FRIDAY'S LETTERS: Send Rover for a Six-Pack If 'It' Wants to Be 'He', Circ Declines Not From Bias, 'Bulletin' Gains

By: E&P Staff In today's letters, readers respond to the idea that declining circulation is the result of left-wing media bias, thoughts on the danger zone of newspapers' online comment boards, and a maybe Rover can fetch a six pack if "it" wants to be a "he."


Circ and Bias

I found it laughable to read people attributing the circulation declines to "left-leaning newspapers."

One of the biggest decliners, as it has been for the last couple of years, is The Dallas Morning News, still one of the more conservative papers in the country. Ditto for The San Diego Union-Tribune and The Orange County Register. In fact, these last two papers, if not also possibly the News, could be fairly ranked among the 20 most conservative seven-day dailies, among the top 200 or so by size.

Steve Snyder
Navasota, Texas

Editors continue not to get it. They throw overwhelimingly liberal content at the readers and don't give balance in their stories to the conservative viewpoint. It is no wonder that circs are in decline. It is the liberal papers who are most hurt. St Paul Pioneer Press presents itself as an alternative to the uber liberal Star Tribune. The Star Tribune refuses to print any letter refuting global warming claims for example.

You need to cater to the needs of all of the readers. This is mirrored in broadcast media. Conservative radio shows are ratings winners while liberal programs languish on the vine.

Get a clue publishers and editors or the next job lost could be yours.

John Wilder


A Small Paper's Big Gains

Thank you for the article on the success of the Bend Bulletin.

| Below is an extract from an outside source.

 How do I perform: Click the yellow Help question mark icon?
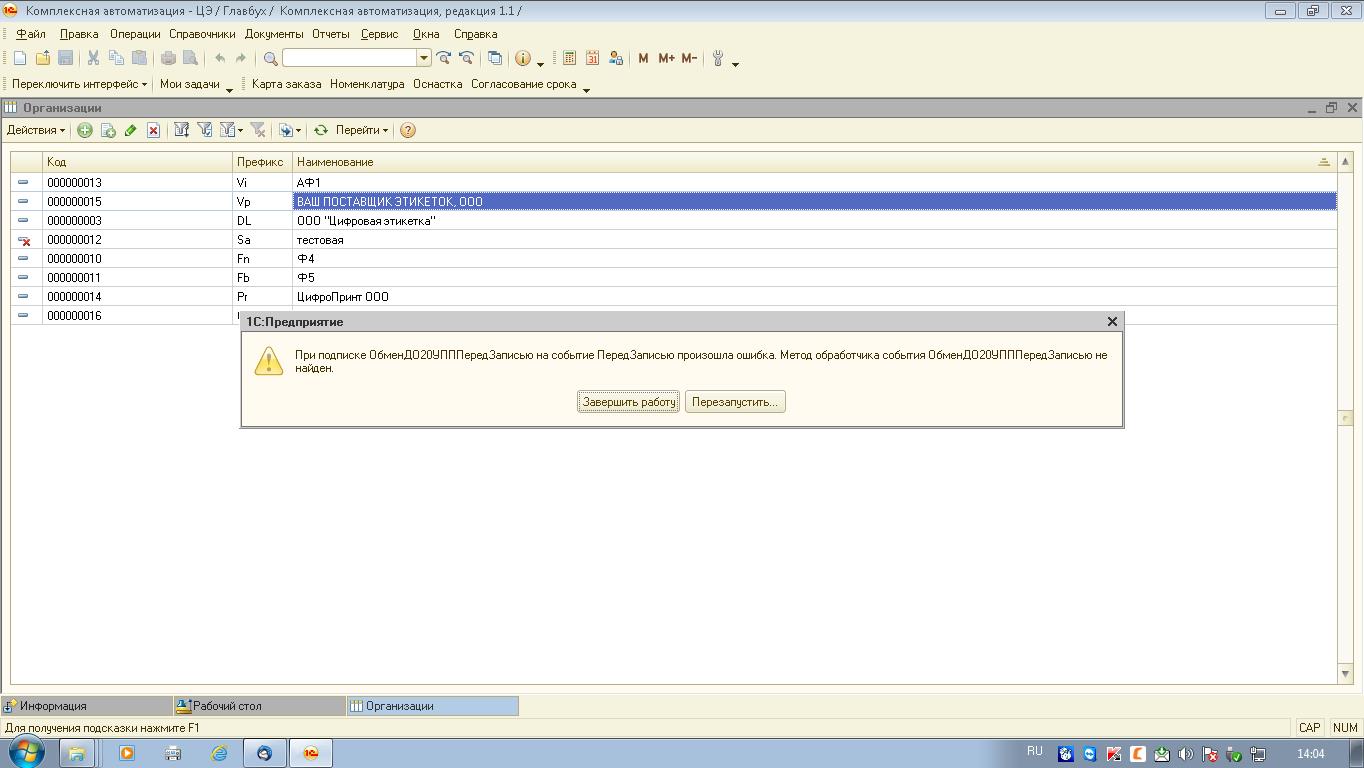pos(408,130)
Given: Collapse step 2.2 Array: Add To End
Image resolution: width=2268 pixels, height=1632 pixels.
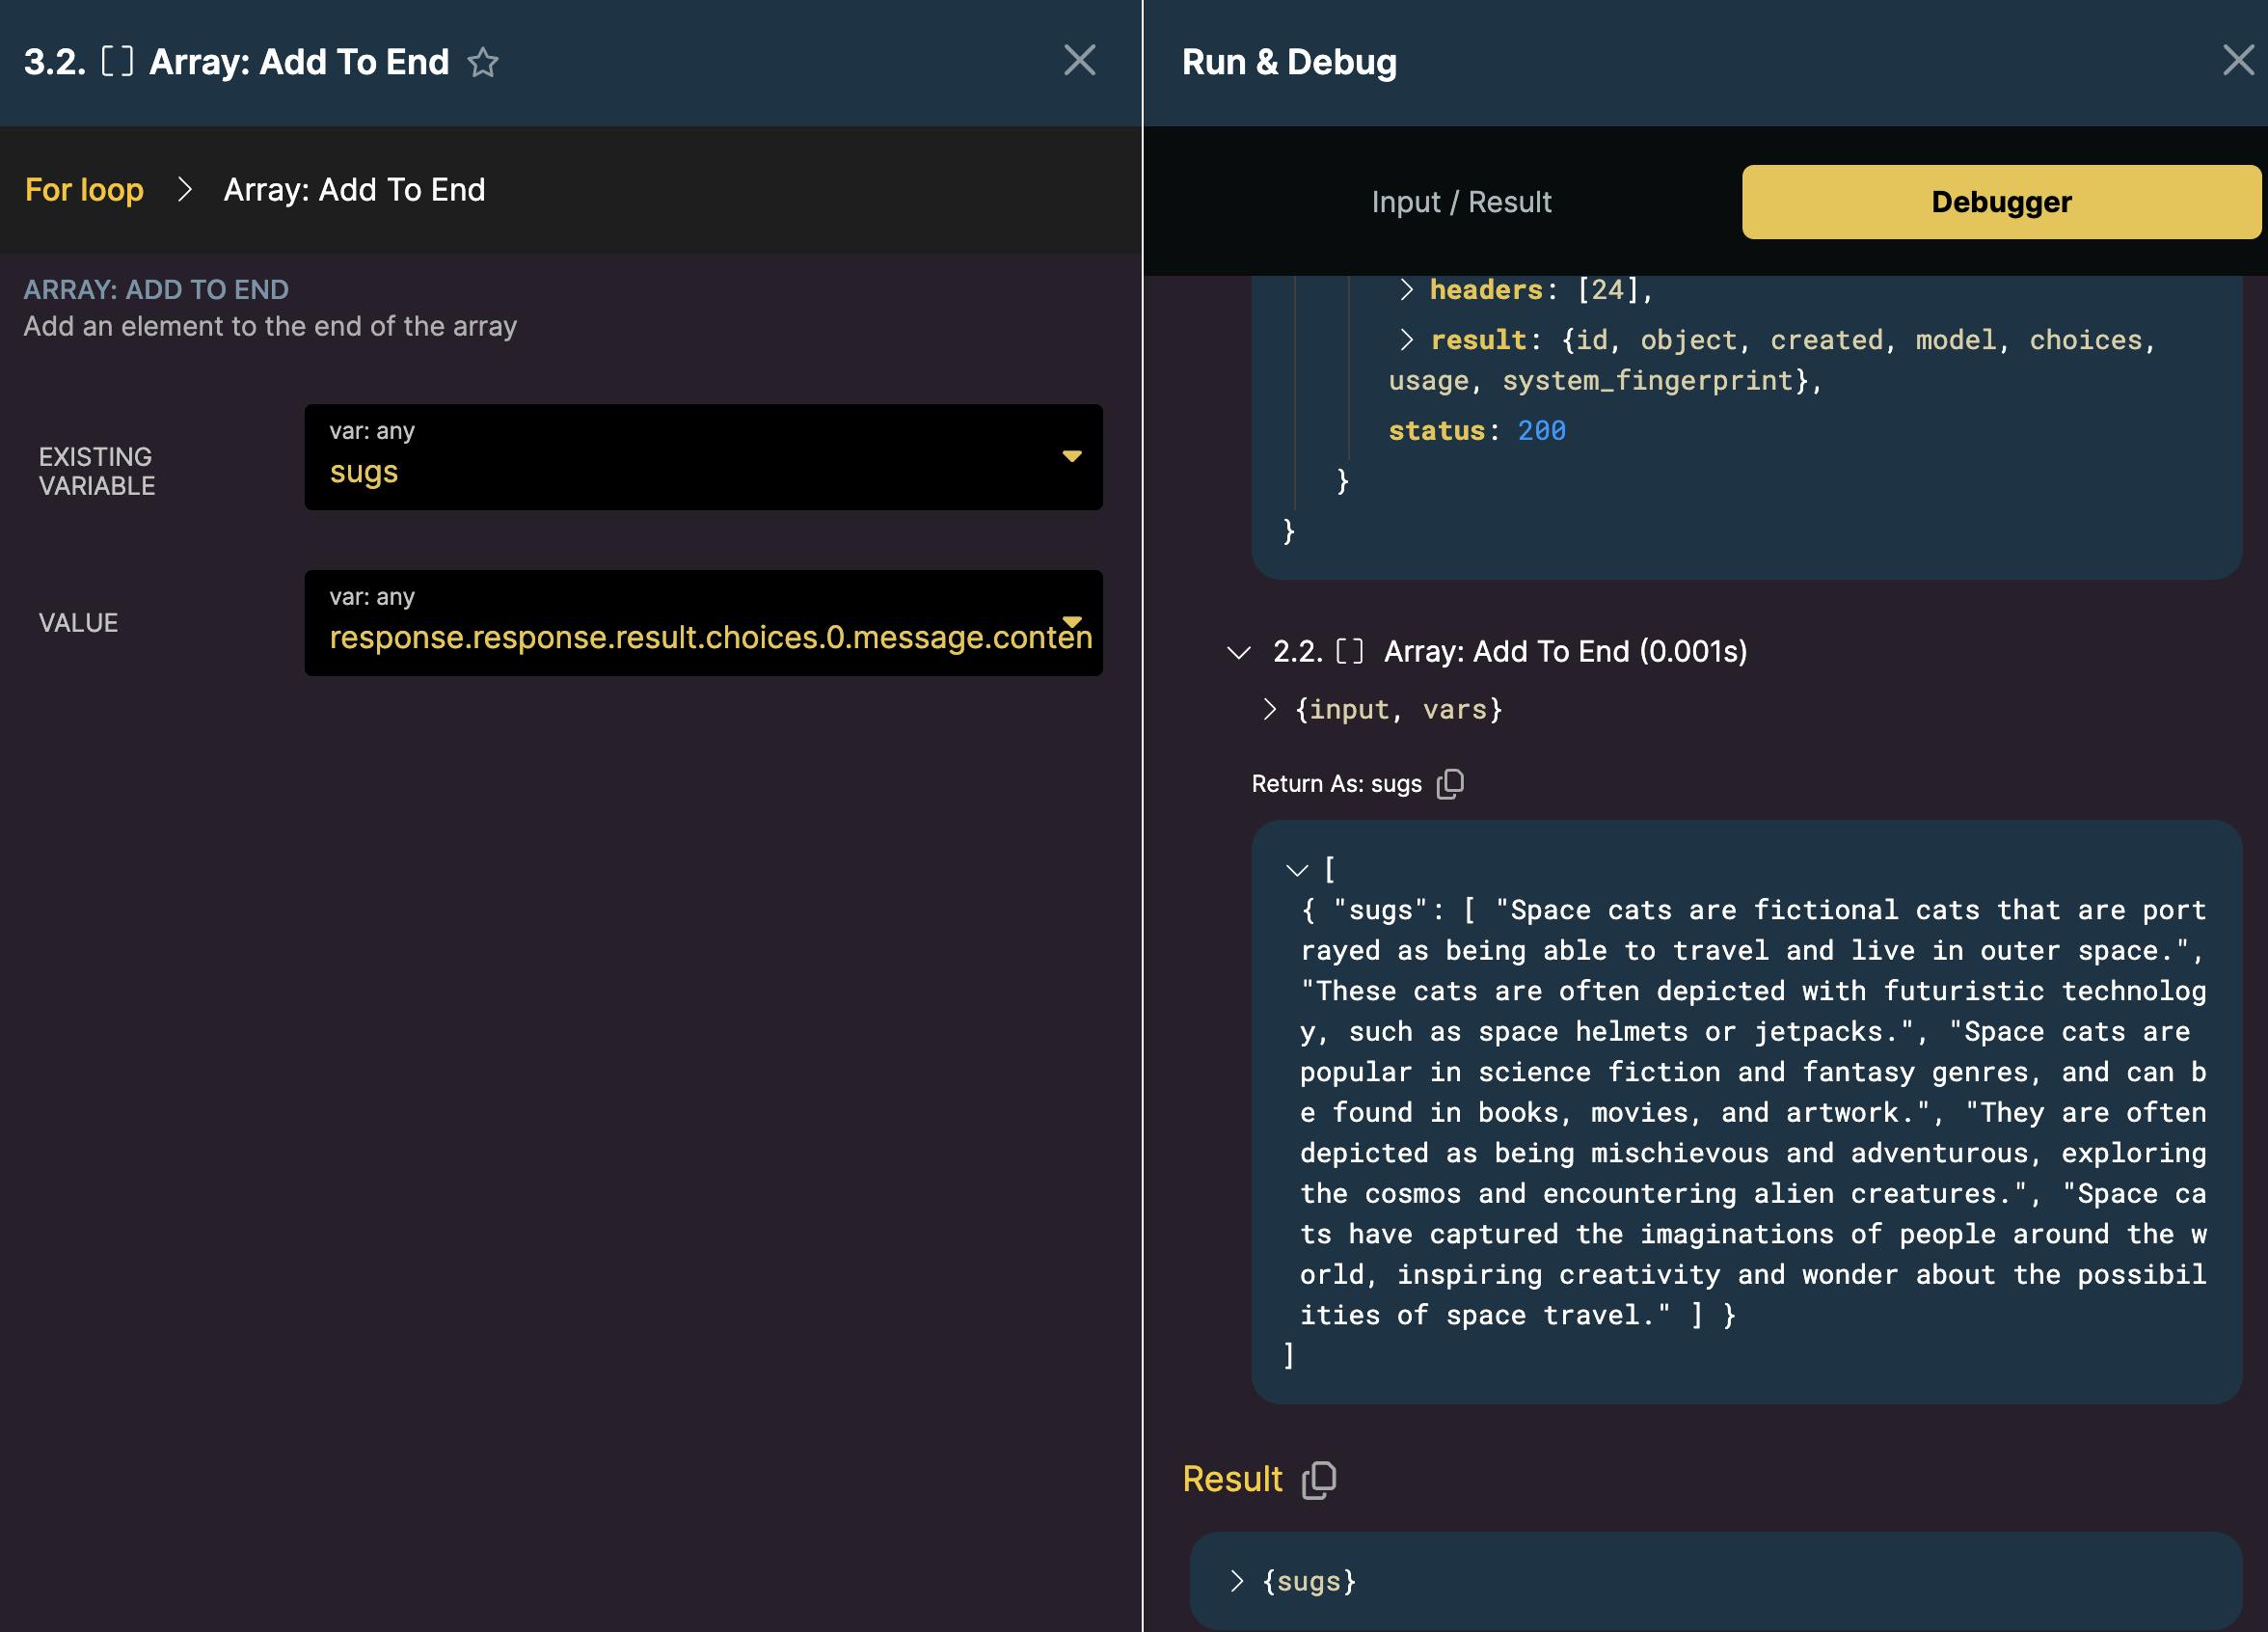Looking at the screenshot, I should pos(1238,653).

My wish now is that other writers evaluating the health of the newspaper industry would recognize similar positive stories can be found at a number of "small" dailies throughout the United States.

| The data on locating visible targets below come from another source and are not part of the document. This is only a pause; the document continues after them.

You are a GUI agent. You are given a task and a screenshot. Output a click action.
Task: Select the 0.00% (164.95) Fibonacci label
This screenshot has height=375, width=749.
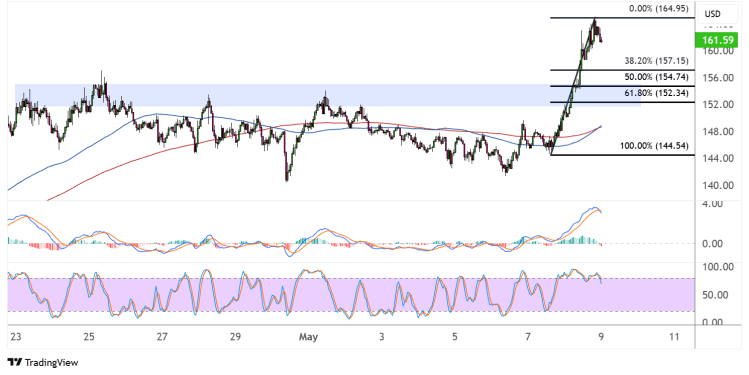[658, 9]
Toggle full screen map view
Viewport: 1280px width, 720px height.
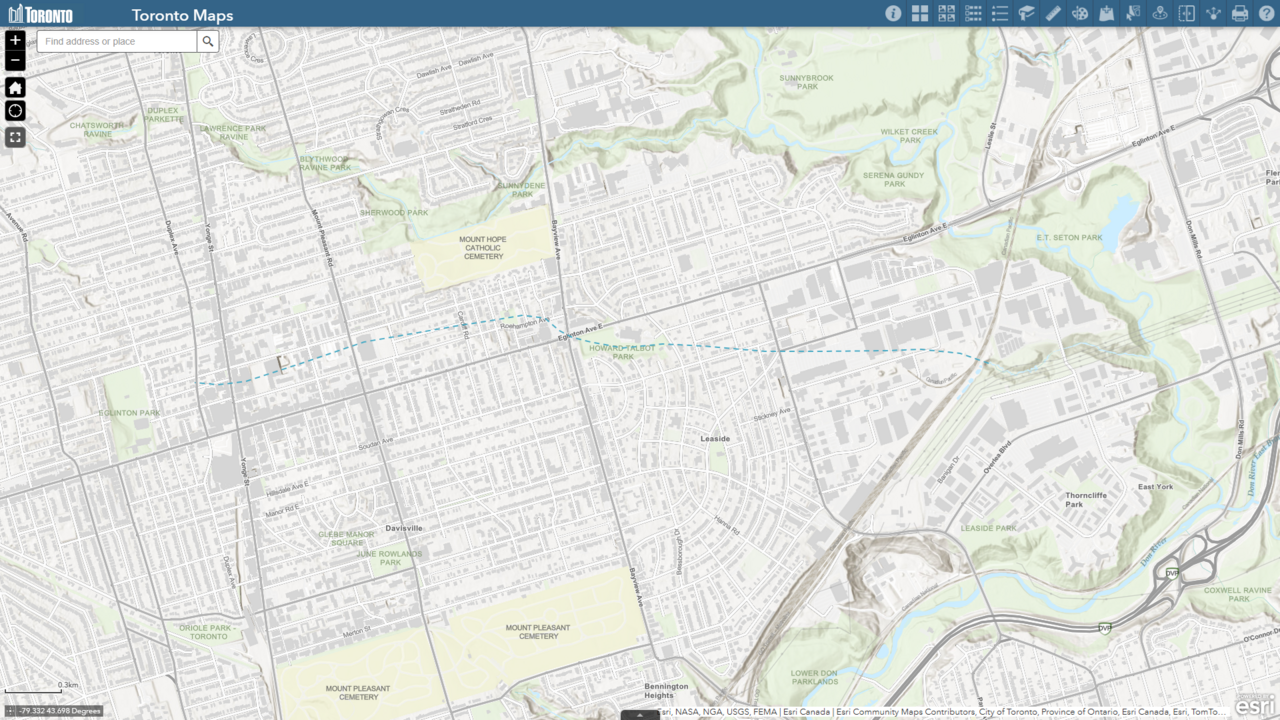pyautogui.click(x=15, y=137)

It's worth a chuckle to those of us who read the fairly regular stream of obituaries for the industry while looking at circulation reports indicating growth over the previous year.

Steve McClure
Managing Editor
Moscow-Pullman Daily News


Thick Skin for Online Comments

I live in Nashville and have been on the Tennessean's message board. One needs a crash helmet and very thick skin to post there.

The most popular internet message boards/board sites have very strict rules about personal insults and personal attacks on other posters. One of the most popular, Television Without Pity, takes it several steps further and allows no comments at all about other posters, and has several 'netiquette rules that range from proper use of language to getting permission from administrators to start new threads.

Of course, it won't work without moderators.

What is interesting about a message board like the Tennessean's is that it gives a window into just how hostile communications have become from people in various polarized socio-economic-political camps.

Mary Brace
Nashville, Tenn.


Won't Throw PETA a Bone

Earth to PETA director of written communications: If you think animals should have the same status and rights as humans, give Rover the keys to your car and tell it to go get you a six-pack.